Let’s say you’ve determined that some of your potential users are not able to use your mobile app because they’re suffering from irregular Internet connectivity. If you decide that this is a top priority issue that you have to solve, you can create a goal—users with choppy Internet connections can use the service—and affix outcome metrics to it to indicate what success looks like. If, on the other hand, you think that making the app work under choppy Internet connections is not a must-have, it’s only one way to address a bigger goal, for example drive growth in emerging markets, then you can add a few relevant ideas to your idea bank and evaluate those against others ideas.
As another example let’s say that you receive that warning from the app store that you have 45 days to fix the app to comply with the new policy or have it be removed from the store. In this case you should turn it into a goal and start generating ideas on how to comply with the new policy. Lesser threats, say a competitor launching a feature that might be interpreted to be superior to yours, can be turned into ideas or parked.
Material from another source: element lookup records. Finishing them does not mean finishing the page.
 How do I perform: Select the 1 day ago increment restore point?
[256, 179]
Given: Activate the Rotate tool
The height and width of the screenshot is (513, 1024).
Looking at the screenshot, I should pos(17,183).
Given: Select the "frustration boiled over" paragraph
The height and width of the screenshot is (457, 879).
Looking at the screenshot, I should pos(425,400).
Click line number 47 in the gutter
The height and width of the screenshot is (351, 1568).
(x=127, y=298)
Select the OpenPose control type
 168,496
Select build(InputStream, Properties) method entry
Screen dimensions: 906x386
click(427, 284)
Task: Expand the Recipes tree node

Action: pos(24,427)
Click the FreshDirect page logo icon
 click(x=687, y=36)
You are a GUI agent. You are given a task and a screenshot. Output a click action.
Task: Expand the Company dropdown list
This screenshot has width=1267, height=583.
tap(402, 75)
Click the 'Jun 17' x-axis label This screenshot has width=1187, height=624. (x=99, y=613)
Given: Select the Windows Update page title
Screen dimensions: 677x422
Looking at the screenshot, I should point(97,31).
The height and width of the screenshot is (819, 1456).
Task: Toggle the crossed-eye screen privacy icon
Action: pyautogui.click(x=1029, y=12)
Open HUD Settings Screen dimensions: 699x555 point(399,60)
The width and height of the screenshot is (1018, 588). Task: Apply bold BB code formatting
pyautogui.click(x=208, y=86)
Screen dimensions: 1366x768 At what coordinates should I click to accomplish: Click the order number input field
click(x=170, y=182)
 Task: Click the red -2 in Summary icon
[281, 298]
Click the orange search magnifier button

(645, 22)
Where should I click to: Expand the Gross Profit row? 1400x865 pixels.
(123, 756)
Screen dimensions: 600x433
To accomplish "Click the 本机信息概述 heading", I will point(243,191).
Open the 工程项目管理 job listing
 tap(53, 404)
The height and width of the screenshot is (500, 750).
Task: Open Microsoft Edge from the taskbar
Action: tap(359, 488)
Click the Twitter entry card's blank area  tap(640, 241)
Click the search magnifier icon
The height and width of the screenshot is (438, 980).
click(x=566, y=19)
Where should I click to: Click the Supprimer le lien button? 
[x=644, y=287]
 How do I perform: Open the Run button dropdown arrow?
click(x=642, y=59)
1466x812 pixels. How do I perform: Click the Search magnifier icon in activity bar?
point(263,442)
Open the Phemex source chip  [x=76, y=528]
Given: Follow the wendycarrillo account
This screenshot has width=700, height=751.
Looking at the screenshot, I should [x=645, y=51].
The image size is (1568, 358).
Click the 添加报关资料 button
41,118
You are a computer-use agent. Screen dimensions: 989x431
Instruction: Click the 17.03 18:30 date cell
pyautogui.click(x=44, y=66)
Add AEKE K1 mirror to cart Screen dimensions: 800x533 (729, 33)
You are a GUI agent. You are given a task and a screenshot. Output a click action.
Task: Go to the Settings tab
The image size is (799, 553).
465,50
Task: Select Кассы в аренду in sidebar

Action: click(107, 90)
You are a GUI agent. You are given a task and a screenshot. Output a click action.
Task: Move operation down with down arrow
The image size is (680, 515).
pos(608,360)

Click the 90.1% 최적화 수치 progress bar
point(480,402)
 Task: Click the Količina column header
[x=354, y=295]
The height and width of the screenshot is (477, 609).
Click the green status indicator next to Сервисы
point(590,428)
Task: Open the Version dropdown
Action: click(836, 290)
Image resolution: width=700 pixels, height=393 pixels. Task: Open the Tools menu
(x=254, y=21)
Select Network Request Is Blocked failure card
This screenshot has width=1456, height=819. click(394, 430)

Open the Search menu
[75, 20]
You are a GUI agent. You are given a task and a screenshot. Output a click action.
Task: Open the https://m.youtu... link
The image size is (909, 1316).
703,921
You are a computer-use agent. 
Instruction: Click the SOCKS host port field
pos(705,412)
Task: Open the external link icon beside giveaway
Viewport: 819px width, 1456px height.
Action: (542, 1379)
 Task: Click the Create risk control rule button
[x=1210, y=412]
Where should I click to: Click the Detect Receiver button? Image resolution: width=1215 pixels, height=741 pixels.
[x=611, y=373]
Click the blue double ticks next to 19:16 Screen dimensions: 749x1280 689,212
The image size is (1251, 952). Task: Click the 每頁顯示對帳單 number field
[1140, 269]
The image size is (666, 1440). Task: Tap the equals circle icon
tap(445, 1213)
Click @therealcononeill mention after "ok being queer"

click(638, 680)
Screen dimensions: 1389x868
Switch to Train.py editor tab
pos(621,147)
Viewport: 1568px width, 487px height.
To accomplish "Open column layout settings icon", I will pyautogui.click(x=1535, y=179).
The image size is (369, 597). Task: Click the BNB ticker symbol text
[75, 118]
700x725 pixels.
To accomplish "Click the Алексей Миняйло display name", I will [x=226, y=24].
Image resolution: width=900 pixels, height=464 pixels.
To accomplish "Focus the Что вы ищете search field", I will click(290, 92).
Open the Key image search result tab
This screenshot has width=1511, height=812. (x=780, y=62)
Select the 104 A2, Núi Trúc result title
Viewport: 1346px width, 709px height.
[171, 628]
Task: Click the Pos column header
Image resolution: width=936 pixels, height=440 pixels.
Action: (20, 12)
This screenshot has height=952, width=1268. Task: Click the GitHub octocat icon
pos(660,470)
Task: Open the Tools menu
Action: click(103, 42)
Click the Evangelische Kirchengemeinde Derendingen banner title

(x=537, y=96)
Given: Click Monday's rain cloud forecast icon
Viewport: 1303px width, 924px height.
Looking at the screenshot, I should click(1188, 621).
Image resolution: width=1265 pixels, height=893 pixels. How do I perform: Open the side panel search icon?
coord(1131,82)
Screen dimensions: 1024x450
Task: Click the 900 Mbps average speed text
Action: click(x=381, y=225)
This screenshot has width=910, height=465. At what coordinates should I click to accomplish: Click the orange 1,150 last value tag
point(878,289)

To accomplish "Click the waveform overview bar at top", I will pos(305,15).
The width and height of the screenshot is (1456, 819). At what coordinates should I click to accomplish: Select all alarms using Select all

I intentionally didn’t bake opportunities and threats into GIST. They are important, but I feel that assessing and validating them is a separate, and much slower, process. Nor do I see a need to connect every product idea to an opportunity or threat—that’s a bit of plumbing that I feel isn’t really necessary in many cases and will mostly creates overhead. It may also bias the system. Ideas should be evaluated on their own merit, not on the merit of a theoretical opportunity or threat. Having ideas connected to customer-centric goals is a much better approach in my exprience.
Life is Not That Simple
I feel a lot of companies are mishandling opportunities and threats, and ending up with suboptimal or even destructive strategies. This is a big and complex topic that’s hard to do justice to in 2000 words , and even harder to address with an elegant framework. If there’s one idea I suggest taking out of this article is that you should use a wide gamut of methods to discover, evaluate and test opportunities and threats and, as always, you should stay healthily skeptical of the opportunities and threats you find as well as of the framework you use.